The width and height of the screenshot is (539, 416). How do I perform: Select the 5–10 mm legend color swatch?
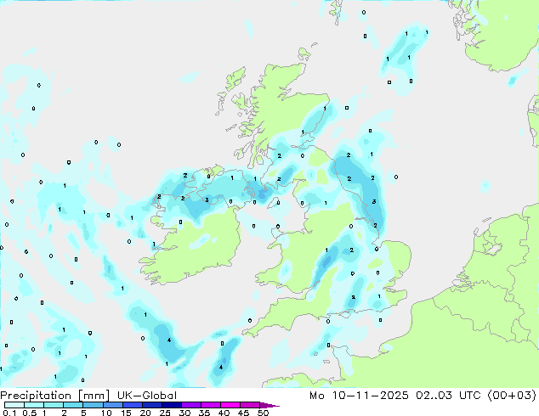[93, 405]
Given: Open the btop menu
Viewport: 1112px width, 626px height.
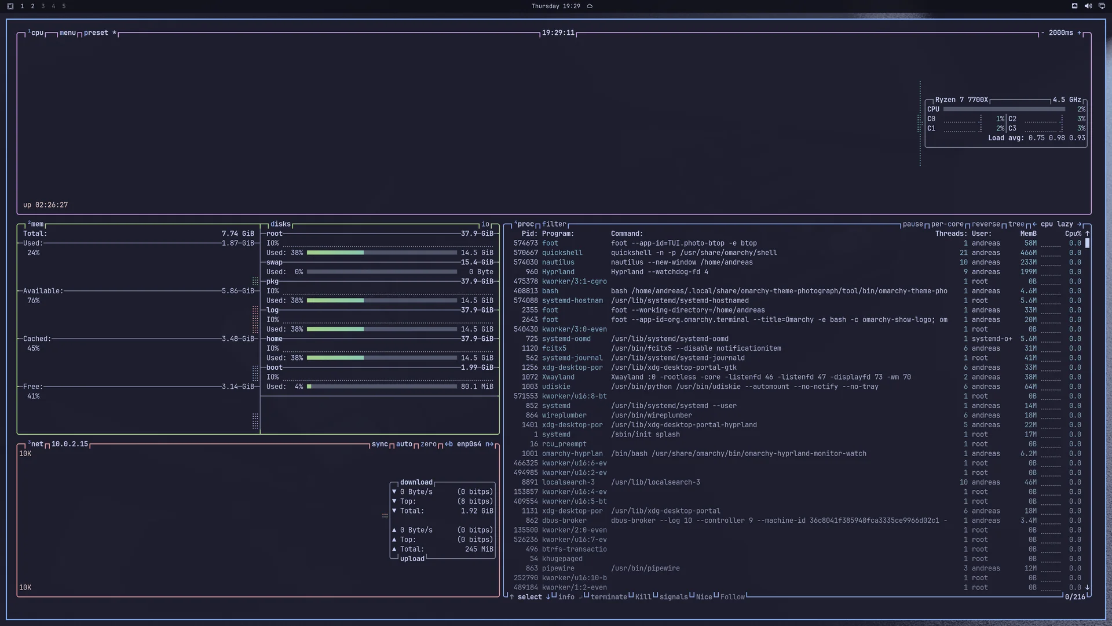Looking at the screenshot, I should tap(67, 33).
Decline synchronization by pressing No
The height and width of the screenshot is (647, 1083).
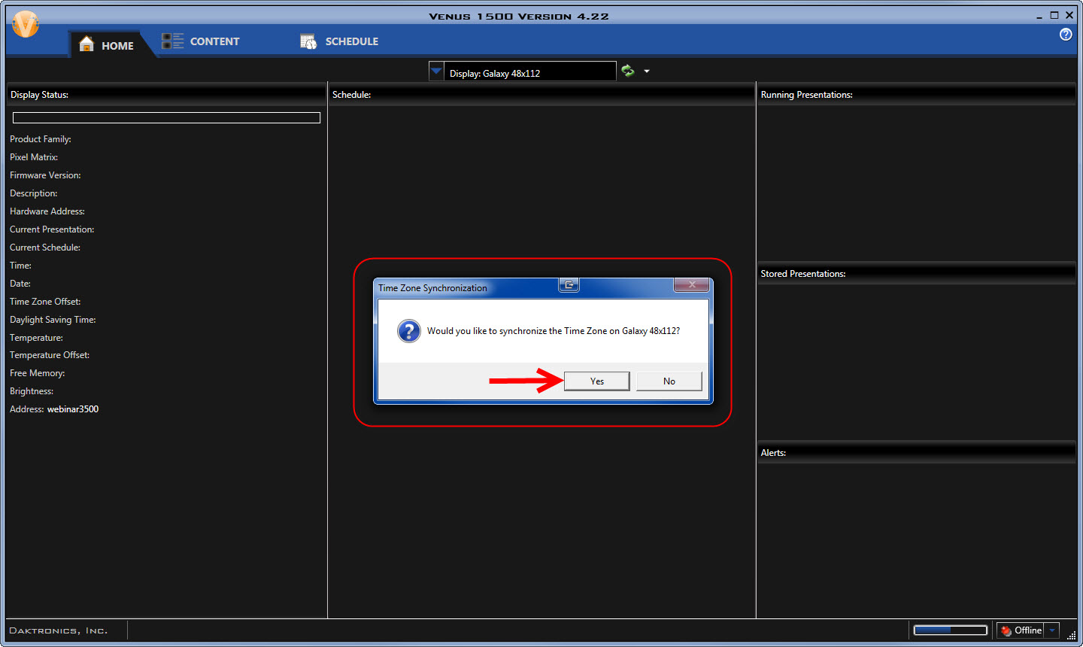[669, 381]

........

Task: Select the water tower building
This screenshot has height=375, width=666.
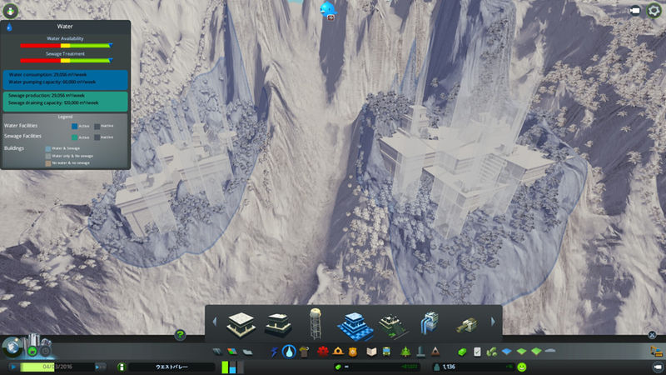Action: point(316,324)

........

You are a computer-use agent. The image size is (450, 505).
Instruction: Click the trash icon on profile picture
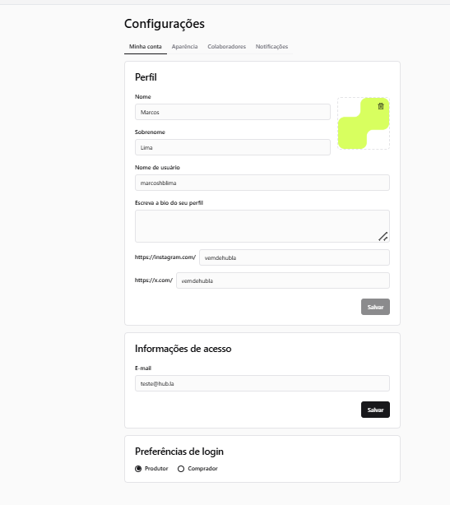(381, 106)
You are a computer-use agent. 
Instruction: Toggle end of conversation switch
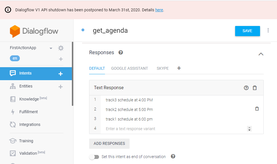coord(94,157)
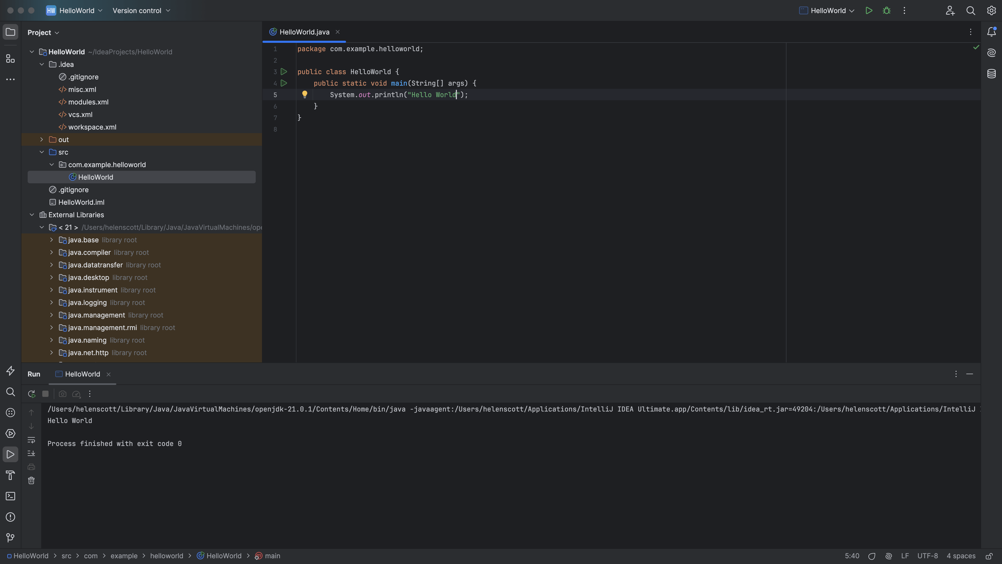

........

» **WORK TO BE COMPLETED**: Rewrite the part of the records that opens with the line containing "You are a computer-use agent. The" and closes with the line containing "coord(94,157)", replacing "Instruction" with "Command" and changing nothing else. Omit the pictures from your answer.

» **RESULT BELOW**:
You are a computer-use agent. The image size is (450, 505).
Command: Click the trash icon on profile picture
(381, 106)
You are a computer-use agent. 
Command: Toggle end of conversation switch
coord(94,157)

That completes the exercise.